Uma nova mobilização está marcada para acontecer nesta quarta-feira (26) durante sessão da Câmara Municipal
A greve dos professores municipais entra em seu terceiro dia em Guarulhos, após passeata que partiu da praça Getúlio Vargas e terminou com protestos em frente a Secretaria de educação na segunda-feira (24), ontem os educadores ocuparam o Fácil (Central de Atendimento ao Cidadão) no Bom Clima, o grupo esteve no local para tentar falar com o prefeito Guti (PSD).
Em votação realizada pelo Stap (Sindicato dos Trabalhadores na Administração Pública de Guarulhos) os representantes dos professores decidiram pela continuidade da paralisação, mesmo com a liminar concedida à Prefeitura de Guarulhos na segunda-feira (24) considerando a greve abusiva. Uma nova mobilização está marcada para acontecer nesta quarta-feira (26) durante sessão da Câmara Municipal, na Av. Guarulhos.

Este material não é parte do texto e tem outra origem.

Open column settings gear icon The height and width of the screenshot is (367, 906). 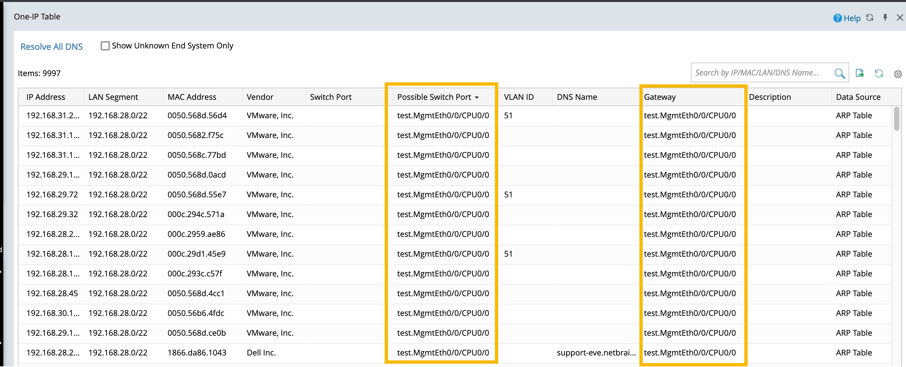click(x=898, y=74)
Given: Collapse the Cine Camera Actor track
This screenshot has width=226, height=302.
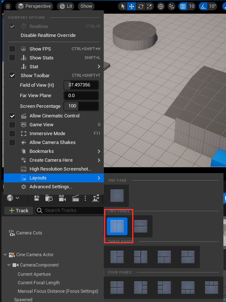Looking at the screenshot, I should (5, 255).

O motivo principal da greve, segundo o sindicato, é a adesão da Prefeitura ao piso nacional do magistério.
A prefeitura emitiu uma nota anunciando descontará dias parados de professores, confira:
Diante da decisão do juiz Guilherme Gonçalves Strenger, vice-presidente do Tribunal de Justiça do Estado de São Paulo, que concedeu liminar à Prefeitura de Guarulhos nesta segunda-feira (24) considerando a greve abusiva e obrigando os professores a comparecerem à sala de aula, a Prefeitura de Guarulhos informa que os dias parados serão descontados de todos que não compareceram ao trabalho nestes dias.

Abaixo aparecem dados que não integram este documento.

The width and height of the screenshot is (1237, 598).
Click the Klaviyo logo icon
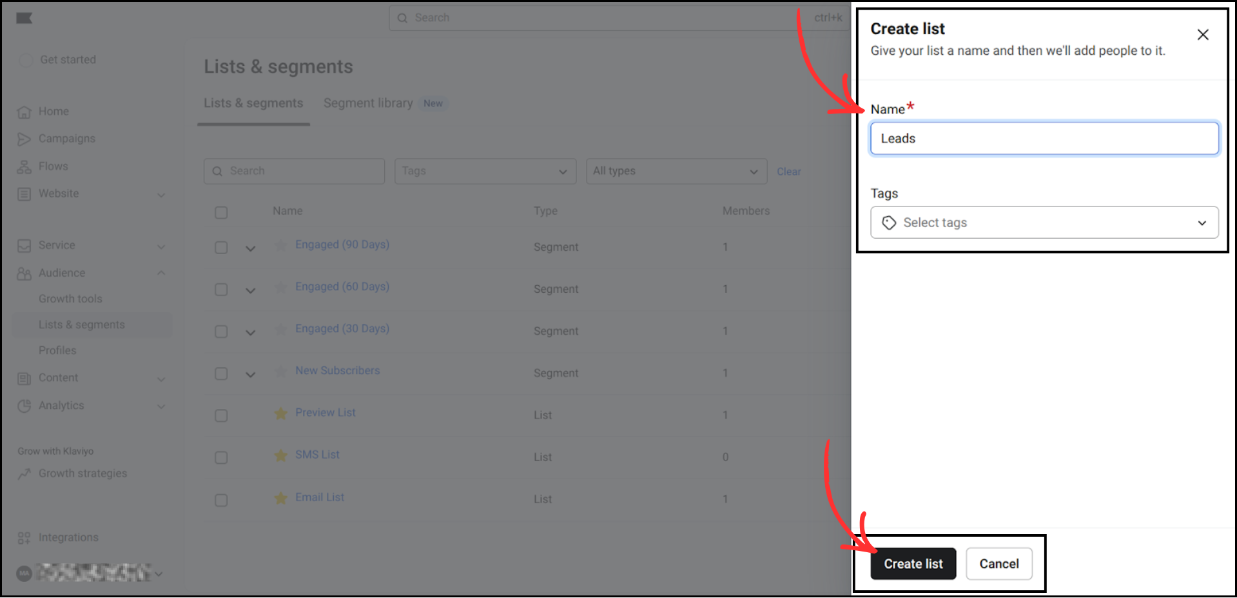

Na decisão, o juiz leva “em consideração os graves prejuízos que podem ser causados pela paralisação e considerando a proximidade da data da audiência de conciliação”. Ele deferiu o pedido liminar para determinar que a integralidade dos servidores e trabalhadores do quadro do magistério da Prefeitura de Guarulhos permaneça em atividade, sob pena de multa diária de R$ 10.000 (dez mil reais) no caso de descumprimento. A audiência de conciliação será na tarde da próxima quinta-feira (27).
A Prefeitura de Guarulhos esclarece que atende a reivindicação do movimento, já que todos os professores da rede municipal recebem mais que o piso nacional da educação. Cerca de 130 que estavam abaixo do piso, tiveram a situação regularizada e receberam as diferenças retroativas a janeiro na semana passada.